Replacing missing teeth using dental implants

A lot of people have to live with the long-term issue of missing teeth, with solutions like partial dentures or space retainers offering only limited satisfactory results. When crowning or other restorative measures are not available for badly damaged teeth what else can be done?

My use of dental implants Cambridge can return the function and aesthetics of a tooth long lost. Giving you back your confidence, resolving issues with pronunciation or eating and without the maintenance or inconvenience of removable false teeth.

Dental restoratives

The first thought many patients have about replacement teeth is to have dentures or partial bridges. They are affordable and well established in many clinics. But their discomfort is well known and the wide range of anti-rubbing products is often and rightly seen as a bad sign. The normal forces and stresses that teeth are under are transmitted through the roots into the jawbone. When teeth are lost and replaced by a denture those forces are spread out over the gum’s surface and, with a well fitting denture, this can be easily tolerated. Unfortunately due to the lack of forces being transmitted into the jawbone, placing it under extreme load, it begins to recede. Its calcium content is recycled and it diminishes. This shrinks the jawbone and the gum above it. Previously well fitting dentures become loose and as they become loose they rub during eating and talking. The sensitive thin skin of the gum soon becomes sore and can become a chronic source of ulcers as displayed by some of the patients at my practice.

Implants compared to dentures

Unlike other oral prosthetics like dentures and removable bridges, the dental implants Cambridge I provide are designed to be permanently in place in your jaw. They also attempt to replicate the entire tooth, not just the crown, but also the root. The lower half of the implant below the gum line is a titanium peg; this artificial root extends into the jawbone itself and forms a very close association with living bone in a process known as osseointegration, which is usually seen in surgical pins. Giving oral implants the structure and capacity to replace teeth that have been long ago lost, unlike crowns or onlays which are built up on damaged teeth.

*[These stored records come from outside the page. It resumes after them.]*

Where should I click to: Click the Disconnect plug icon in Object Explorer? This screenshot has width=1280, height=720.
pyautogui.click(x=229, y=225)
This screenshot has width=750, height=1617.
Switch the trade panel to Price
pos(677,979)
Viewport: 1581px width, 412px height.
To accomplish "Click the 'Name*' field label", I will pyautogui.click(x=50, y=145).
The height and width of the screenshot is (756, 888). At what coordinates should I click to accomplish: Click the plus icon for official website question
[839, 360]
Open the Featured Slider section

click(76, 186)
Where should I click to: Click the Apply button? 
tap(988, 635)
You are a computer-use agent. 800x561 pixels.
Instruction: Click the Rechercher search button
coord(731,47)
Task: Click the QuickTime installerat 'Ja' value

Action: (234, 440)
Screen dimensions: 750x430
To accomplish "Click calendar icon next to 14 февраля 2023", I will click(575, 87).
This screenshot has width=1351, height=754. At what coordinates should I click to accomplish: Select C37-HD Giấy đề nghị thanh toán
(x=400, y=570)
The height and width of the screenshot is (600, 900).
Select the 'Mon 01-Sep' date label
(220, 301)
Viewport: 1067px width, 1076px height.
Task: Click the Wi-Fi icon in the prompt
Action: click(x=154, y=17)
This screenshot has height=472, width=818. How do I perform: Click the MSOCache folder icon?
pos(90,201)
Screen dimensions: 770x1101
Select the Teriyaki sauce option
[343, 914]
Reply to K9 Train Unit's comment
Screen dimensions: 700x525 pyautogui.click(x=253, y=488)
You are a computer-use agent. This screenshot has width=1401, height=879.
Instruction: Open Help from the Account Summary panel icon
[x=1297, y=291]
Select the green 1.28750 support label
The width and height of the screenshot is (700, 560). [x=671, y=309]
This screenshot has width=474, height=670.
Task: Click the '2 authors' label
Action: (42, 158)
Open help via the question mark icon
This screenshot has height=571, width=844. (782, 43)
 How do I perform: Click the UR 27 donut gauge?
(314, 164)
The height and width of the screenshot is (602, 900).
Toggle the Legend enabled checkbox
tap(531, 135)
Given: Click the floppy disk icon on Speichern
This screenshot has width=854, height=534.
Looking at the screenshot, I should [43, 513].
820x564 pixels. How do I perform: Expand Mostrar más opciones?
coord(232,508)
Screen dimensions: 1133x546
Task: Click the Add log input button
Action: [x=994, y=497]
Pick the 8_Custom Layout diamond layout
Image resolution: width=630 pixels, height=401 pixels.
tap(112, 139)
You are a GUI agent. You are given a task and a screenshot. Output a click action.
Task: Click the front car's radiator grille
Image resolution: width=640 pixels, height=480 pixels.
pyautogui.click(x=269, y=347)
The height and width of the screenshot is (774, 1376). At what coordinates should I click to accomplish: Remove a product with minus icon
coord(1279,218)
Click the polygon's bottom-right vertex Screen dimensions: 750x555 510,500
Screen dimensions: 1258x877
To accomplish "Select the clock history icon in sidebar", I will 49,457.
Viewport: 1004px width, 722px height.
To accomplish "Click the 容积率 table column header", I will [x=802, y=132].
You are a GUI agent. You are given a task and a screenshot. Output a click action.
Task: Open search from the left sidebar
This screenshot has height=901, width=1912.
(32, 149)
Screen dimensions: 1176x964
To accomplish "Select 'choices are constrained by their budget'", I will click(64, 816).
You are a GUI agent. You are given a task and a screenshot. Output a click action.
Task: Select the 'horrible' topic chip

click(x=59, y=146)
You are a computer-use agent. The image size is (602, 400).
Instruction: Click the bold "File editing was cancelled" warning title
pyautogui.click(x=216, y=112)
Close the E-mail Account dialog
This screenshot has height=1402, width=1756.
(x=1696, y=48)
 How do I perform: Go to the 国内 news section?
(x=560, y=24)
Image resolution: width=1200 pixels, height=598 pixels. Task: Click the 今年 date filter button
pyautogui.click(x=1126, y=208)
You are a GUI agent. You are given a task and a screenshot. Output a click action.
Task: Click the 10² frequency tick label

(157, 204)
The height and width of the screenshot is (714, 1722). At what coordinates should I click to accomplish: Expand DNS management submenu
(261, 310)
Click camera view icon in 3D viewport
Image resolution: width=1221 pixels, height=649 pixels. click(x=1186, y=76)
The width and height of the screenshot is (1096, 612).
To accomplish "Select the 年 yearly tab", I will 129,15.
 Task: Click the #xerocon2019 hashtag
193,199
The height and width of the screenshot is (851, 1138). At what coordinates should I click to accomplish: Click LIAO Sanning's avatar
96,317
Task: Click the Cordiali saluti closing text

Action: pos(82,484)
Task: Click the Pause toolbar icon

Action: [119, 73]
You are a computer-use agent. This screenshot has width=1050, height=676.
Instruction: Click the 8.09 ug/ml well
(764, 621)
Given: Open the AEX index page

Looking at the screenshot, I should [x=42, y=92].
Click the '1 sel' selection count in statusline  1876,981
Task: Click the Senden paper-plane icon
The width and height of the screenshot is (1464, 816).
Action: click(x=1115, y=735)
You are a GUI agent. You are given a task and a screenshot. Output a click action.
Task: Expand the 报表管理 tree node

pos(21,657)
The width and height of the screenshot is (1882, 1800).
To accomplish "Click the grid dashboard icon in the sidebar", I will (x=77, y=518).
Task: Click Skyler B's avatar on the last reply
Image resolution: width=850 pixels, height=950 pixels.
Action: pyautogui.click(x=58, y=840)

What’s it like getting dental implants?

Assuming you pass all of my pre-screening for dental implants Cambridge the procedure usually occurs over two sessions at my practice. In the first, the implant is placed into the jawbone and the gum is closed over the top. After this, it is normal to experience sensitivity and a bruised sensation, eating should be restricted to soft foods and as far as possible away from the site. After the first month, your mouth should feel back to normal. The implant is still being integrated into the jawbone; this can take anywhere between 6 to 12 months and is confirmed by me with an X-ray.

Once integration has been confirmed, the implant can be loaded. This involves the reopening of the gum and the crown portion of the implant added to the root section and locked in place by a device known as the connector. This will keep the implant together during everyday use, but allows the crown section to be detached by me, as your dentist, in the event that it becomes damaged or requires replacement in the future. Dental implants really can change your mouth functioning for the better, making normal activities such as eating and speaking far more comfortable. I am happy to explain this procedure to any patient, as their oral health is my priority.